Directions: Every entry is to be set down a second time, precisely as written.

[Saved entries]
···

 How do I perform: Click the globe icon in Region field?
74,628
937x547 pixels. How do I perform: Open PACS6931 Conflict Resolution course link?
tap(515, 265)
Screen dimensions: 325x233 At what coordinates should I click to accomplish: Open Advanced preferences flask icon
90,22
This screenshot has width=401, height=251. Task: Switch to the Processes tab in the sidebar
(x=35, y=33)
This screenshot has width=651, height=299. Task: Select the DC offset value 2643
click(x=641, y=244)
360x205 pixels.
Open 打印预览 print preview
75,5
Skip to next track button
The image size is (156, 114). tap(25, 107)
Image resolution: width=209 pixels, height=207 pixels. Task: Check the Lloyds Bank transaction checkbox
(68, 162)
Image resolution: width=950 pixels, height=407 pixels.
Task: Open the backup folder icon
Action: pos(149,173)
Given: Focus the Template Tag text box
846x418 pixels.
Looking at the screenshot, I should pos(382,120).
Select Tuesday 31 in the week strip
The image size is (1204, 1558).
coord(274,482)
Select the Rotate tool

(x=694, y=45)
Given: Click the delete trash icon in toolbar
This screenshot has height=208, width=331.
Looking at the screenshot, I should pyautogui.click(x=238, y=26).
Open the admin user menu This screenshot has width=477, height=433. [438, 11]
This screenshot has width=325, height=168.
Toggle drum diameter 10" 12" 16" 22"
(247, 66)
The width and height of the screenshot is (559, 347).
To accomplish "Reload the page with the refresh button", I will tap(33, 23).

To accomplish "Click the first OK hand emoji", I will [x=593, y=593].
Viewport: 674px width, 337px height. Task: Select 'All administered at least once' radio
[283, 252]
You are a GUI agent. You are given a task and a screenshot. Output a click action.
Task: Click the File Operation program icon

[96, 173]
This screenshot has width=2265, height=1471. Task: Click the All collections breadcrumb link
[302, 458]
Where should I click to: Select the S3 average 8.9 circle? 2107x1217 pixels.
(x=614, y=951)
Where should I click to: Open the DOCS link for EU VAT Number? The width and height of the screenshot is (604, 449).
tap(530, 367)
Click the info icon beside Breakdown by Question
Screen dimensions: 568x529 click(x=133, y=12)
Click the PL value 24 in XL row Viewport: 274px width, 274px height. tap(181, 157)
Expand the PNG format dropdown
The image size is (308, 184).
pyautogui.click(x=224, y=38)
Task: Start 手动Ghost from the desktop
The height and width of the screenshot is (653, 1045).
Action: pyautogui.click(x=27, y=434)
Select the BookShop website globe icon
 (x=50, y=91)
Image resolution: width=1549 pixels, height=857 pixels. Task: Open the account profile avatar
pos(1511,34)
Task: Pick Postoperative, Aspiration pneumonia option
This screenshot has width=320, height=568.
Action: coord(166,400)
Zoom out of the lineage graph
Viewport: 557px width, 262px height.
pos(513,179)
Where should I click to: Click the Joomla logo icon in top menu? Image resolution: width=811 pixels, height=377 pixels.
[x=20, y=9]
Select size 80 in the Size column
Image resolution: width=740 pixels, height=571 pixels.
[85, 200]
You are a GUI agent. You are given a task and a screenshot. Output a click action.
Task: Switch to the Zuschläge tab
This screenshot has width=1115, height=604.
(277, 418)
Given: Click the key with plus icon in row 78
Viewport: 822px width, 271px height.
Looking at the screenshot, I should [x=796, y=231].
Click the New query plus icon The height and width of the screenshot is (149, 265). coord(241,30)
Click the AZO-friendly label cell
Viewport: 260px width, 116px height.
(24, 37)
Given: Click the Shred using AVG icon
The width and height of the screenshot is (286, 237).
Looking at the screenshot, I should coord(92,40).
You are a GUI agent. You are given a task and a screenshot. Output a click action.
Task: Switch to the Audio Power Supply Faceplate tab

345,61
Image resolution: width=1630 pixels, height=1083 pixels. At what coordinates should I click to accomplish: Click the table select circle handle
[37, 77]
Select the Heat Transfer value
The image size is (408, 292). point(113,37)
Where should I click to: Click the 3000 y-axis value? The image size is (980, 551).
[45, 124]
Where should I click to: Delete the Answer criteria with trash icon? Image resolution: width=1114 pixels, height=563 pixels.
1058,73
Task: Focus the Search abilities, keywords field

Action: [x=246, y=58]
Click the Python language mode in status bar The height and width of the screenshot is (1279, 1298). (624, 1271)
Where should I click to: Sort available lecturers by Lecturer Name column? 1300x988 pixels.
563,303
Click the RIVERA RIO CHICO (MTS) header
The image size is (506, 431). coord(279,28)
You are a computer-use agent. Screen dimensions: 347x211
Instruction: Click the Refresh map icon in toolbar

···

Response area:
 How do I perform: Click the globe icon in Region field?
74,628
937x547 pixels. How do I perform: Open PACS6931 Conflict Resolution course link?
tap(515, 265)
Screen dimensions: 325x233 At what coordinates should I click to accomplish: Open Advanced preferences flask icon
90,22
This screenshot has width=401, height=251. Task: Switch to the Processes tab in the sidebar
(x=35, y=33)
This screenshot has width=651, height=299. Task: Select the DC offset value 2643
click(x=641, y=244)
360x205 pixels.
Open 打印预览 print preview
75,5
Skip to next track button
The image size is (156, 114). tap(25, 107)
Image resolution: width=209 pixels, height=207 pixels. Task: Check the Lloyds Bank transaction checkbox
(68, 162)
Image resolution: width=950 pixels, height=407 pixels.
Task: Open the backup folder icon
Action: pos(149,173)
Given: Focus the Template Tag text box
846x418 pixels.
Looking at the screenshot, I should pos(382,120).
Select Tuesday 31 in the week strip
The image size is (1204, 1558).
coord(274,482)
Select the Rotate tool

(x=694, y=45)
Given: Click the delete trash icon in toolbar
This screenshot has height=208, width=331.
Looking at the screenshot, I should pyautogui.click(x=238, y=26).
Open the admin user menu This screenshot has width=477, height=433. [438, 11]
This screenshot has width=325, height=168.
Toggle drum diameter 10" 12" 16" 22"
(247, 66)
The width and height of the screenshot is (559, 347).
To accomplish "Reload the page with the refresh button", I will tap(33, 23).

To accomplish "Click the first OK hand emoji", I will [x=593, y=593].
Viewport: 674px width, 337px height. Task: Select 'All administered at least once' radio
[283, 252]
You are a GUI agent. You are given a task and a screenshot. Output a click action.
Task: Click the File Operation program icon

[96, 173]
This screenshot has width=2265, height=1471. Task: Click the All collections breadcrumb link
[302, 458]
Where should I click to: Select the S3 average 8.9 circle? 2107x1217 pixels.
(x=614, y=951)
Where should I click to: Open the DOCS link for EU VAT Number? The width and height of the screenshot is (604, 449).
tap(530, 367)
Click the info icon beside Breakdown by Question
Screen dimensions: 568x529 click(x=133, y=12)
Click the PL value 24 in XL row Viewport: 274px width, 274px height. tap(181, 157)
Expand the PNG format dropdown
The image size is (308, 184).
pyautogui.click(x=224, y=38)
Task: Start 手动Ghost from the desktop
The height and width of the screenshot is (653, 1045).
Action: pyautogui.click(x=27, y=434)
Select the BookShop website globe icon
 (x=50, y=91)
Image resolution: width=1549 pixels, height=857 pixels. Task: Open the account profile avatar
pos(1511,34)
Task: Pick Postoperative, Aspiration pneumonia option
This screenshot has width=320, height=568.
Action: coord(166,400)
Zoom out of the lineage graph
Viewport: 557px width, 262px height.
pos(513,179)
Where should I click to: Click the Joomla logo icon in top menu? Image resolution: width=811 pixels, height=377 pixels.
[x=20, y=9]
Select size 80 in the Size column
Image resolution: width=740 pixels, height=571 pixels.
[85, 200]
You are a GUI agent. You are given a task and a screenshot. Output a click action.
Task: Switch to the Zuschläge tab
This screenshot has width=1115, height=604.
(277, 418)
Given: Click the key with plus icon in row 78
Viewport: 822px width, 271px height.
Looking at the screenshot, I should [x=796, y=231].
Click the New query plus icon The height and width of the screenshot is (149, 265). coord(241,30)
Click the AZO-friendly label cell
Viewport: 260px width, 116px height.
(24, 37)
Given: Click the Shred using AVG icon
The width and height of the screenshot is (286, 237).
Looking at the screenshot, I should coord(92,40).
You are a GUI agent. You are given a task and a screenshot. Output a click action.
Task: Switch to the Audio Power Supply Faceplate tab

345,61
Image resolution: width=1630 pixels, height=1083 pixels. At what coordinates should I click to accomplish: Click the table select circle handle
[37, 77]
Select the Heat Transfer value
The image size is (408, 292). point(113,37)
Where should I click to: Click the 3000 y-axis value? The image size is (980, 551).
[45, 124]
Where should I click to: Delete the Answer criteria with trash icon? Image resolution: width=1114 pixels, height=563 pixels.
1058,73
Task: Focus the Search abilities, keywords field

Action: [x=246, y=58]
Click the Python language mode in status bar The height and width of the screenshot is (1279, 1298). (624, 1271)
Where should I click to: Sort available lecturers by Lecturer Name column? 1300x988 pixels.
563,303
Click the RIVERA RIO CHICO (MTS) header
The image size is (506, 431). coord(279,28)
You are a computer-use agent. Screen dimensions: 347x211
Instruction: Click the Refresh map icon in toolbar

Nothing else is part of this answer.